On the one hand, the scientists faced the problem of generating sufficiently strong and short X-ray pulses. A common source of this is electron beams, which are forced into curved paths by magnetic fields in a device called an undulator, emitting radiation of all kinds. The electrons, on the other hand, usually come from huge circular particle accelerators, but their quality was not good enough for the upcoming ultrafast measurements. Instead, the team used the Stanford Linear Accelerator Center's three-kilometre linear accelerator-a prototype that brought the breakthrough in electron quality.
However, the reliability of the X-rays was lacking. It is not possible to predict exactly when this will appear. The pulses arise spontaneously and are therefore somewhat random. However, if you want to observe how the atoms "do something", they must of course do it at the right time - i.e. when the measuring X-ray pulse is on its way. The right synchronization was required, in the space of thousandths of a billionth of a second.

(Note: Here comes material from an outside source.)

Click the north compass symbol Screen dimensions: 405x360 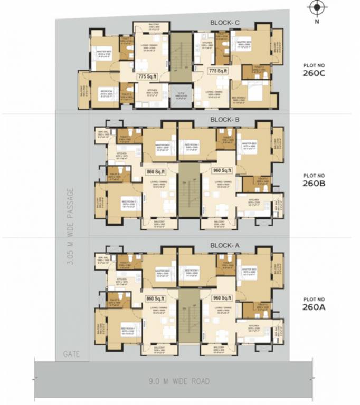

Fritz's physicists finally used the disadvantage of the unreliable pulses to their advantage for their measurements. Instead of wanting to start the X-ray bombardment at a fixed time, they just let it happen on its own whim - and thereby indirectly controlled the other parts of the experiment: They used an electro-optical crystal that changes its properties when the electron beam passes. While the latter triggers the X-rays shortly afterwards, a laser registers the reaction of the crystal and transmits the signal to the actual experimental setup around a hundred meters away. In this way, with a long series of pulses, they obtained as many still images of slightly different states of the sample. Put in the correct time sequence, this results in a movie of the atomic movements.
In their first experiments, the scientists followed the reactions of bismuth atoms when their electrons were excited with laser light. A comparatively unspectacular start in view of the projects with which researchers will soon be knocking on the door. How chemical reactions take place, what superconductors do at the atomic level, how thin films are deposited and what tricks are used in the first steps of photosynthesis can only be really understood in moving images. The camera for it is finally available.